Children are every country’s most vital resource. This is true not just morally, but also economically. Investing in the health, education, and skills of children offers the highest economic returns to a country. A new study by the UN Children’s Fund (UNICEF) shows which high-income countries are doing well when it comes to making these investments – and which are doing poorly.

The report, Child Well-Being in Rich Countries, takes a holistic view of the conditions of children in the United States, Canada, and Europe – 29 countries in all. The top-ranked countries, where children are best off, are the social democracies of Western Europe. The Netherlands heads the list, followed by Norway, Iceland, Finland, Sweden, and Germany.

At the bottom one finds a major surprise: the US, the richest large economy in the world, is in 26th place, followed by three much poorer countries: Lithuania, Latvia, and Romania. France and the United Kingdom are ranked in the middle.

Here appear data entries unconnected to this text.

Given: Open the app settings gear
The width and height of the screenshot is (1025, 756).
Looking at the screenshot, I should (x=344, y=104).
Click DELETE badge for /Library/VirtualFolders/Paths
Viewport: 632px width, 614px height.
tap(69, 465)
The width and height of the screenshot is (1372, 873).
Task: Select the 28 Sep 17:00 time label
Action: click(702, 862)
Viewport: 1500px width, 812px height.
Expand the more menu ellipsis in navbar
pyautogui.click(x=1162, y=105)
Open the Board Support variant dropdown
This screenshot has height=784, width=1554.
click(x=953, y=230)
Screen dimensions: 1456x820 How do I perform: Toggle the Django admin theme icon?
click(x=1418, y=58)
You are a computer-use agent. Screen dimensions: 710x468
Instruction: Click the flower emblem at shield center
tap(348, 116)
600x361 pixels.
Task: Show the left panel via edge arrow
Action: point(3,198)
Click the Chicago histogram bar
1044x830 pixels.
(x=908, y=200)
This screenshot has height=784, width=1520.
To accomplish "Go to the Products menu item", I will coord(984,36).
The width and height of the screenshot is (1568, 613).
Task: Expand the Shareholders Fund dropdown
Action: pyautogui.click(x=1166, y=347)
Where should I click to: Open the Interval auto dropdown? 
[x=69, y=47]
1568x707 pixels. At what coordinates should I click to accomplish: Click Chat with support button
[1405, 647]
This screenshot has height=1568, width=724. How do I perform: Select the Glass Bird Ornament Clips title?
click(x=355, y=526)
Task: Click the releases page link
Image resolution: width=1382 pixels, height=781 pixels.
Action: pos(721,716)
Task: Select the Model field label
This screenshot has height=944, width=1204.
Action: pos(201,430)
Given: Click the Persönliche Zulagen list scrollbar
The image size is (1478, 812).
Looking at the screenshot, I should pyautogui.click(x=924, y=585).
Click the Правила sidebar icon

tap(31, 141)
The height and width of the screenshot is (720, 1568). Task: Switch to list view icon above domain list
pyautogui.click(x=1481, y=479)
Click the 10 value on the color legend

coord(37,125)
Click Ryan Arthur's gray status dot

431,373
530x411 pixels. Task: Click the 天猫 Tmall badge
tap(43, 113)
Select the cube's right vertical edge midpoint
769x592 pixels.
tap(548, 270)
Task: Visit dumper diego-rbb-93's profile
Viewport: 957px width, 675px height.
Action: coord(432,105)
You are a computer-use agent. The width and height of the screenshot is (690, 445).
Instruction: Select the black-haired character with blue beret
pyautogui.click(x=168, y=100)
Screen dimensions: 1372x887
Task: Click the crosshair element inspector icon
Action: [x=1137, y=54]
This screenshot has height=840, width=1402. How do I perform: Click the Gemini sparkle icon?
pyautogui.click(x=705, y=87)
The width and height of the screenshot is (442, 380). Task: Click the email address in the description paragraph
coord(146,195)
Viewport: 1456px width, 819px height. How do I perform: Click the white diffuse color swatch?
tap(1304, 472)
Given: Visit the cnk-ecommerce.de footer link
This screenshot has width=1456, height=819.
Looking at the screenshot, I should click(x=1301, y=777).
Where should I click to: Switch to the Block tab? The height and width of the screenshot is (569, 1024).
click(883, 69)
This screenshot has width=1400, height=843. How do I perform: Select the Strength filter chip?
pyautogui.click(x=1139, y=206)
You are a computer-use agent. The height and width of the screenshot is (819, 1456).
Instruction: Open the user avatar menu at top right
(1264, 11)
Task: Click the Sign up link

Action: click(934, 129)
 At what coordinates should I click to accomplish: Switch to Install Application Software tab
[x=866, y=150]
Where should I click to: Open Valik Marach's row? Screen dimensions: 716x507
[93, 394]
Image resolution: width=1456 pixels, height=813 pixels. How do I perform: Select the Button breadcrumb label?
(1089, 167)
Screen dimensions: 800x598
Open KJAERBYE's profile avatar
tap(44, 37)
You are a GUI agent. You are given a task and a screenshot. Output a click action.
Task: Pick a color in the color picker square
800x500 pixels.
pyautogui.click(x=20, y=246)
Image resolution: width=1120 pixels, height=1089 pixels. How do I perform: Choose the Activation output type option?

The study assesses children’s well-being in terms of material conditions (related to household-income levels); health and safety; education; risky behavior (such as excessive alcohol consumption); and physical environment, including housing conditions. Although the study is limited to high-income countries, national governments – and even cities – in other parts of the world should replicate it to analyze their own children’s well-being…

The differences between the social democracies and the US show up strongly in category after category. In the social democracies, less than 10% of children grow up in relative poverty (meaning households with less than half of the country’s median income). In the US, the rate of relative poverty exceeds 20%.

The costs to the US of allowing so many of its children to grow up in poverty, poor health, poor schools, and poor housing are staggering. A shocking proportion ends up serving time in prison – especially in the case of non-white poor children. Even those fortunate not to fall into the trap of America’s vast prison system often end up unemployed and even unemployable, without the skills needed to obtain and keep a decent job.

The UNICEF findings are powerful. High national incomes are not enough to ensure children’s well-being. Societies that have a strong commitment to equal opportunity for all of their children – and that are prepared to invest public funds on their behalf – end up with much better outcomes.

American conservatives used to consider educating our children an asset. That conservative ethos has shriveled into elitism, contempt for everyone and anything that doesn’t muster enough dollars to catch the eye of corporate princes.

The footmen for the moneyed class assigned the task of keeping this nation’s politics tidy – see little need to educate the poor. After all, we can just just hire folks from other countries to fill necessary tasks. Or move the jobs closer to a supply of wage earners educated at some other nation’s expense.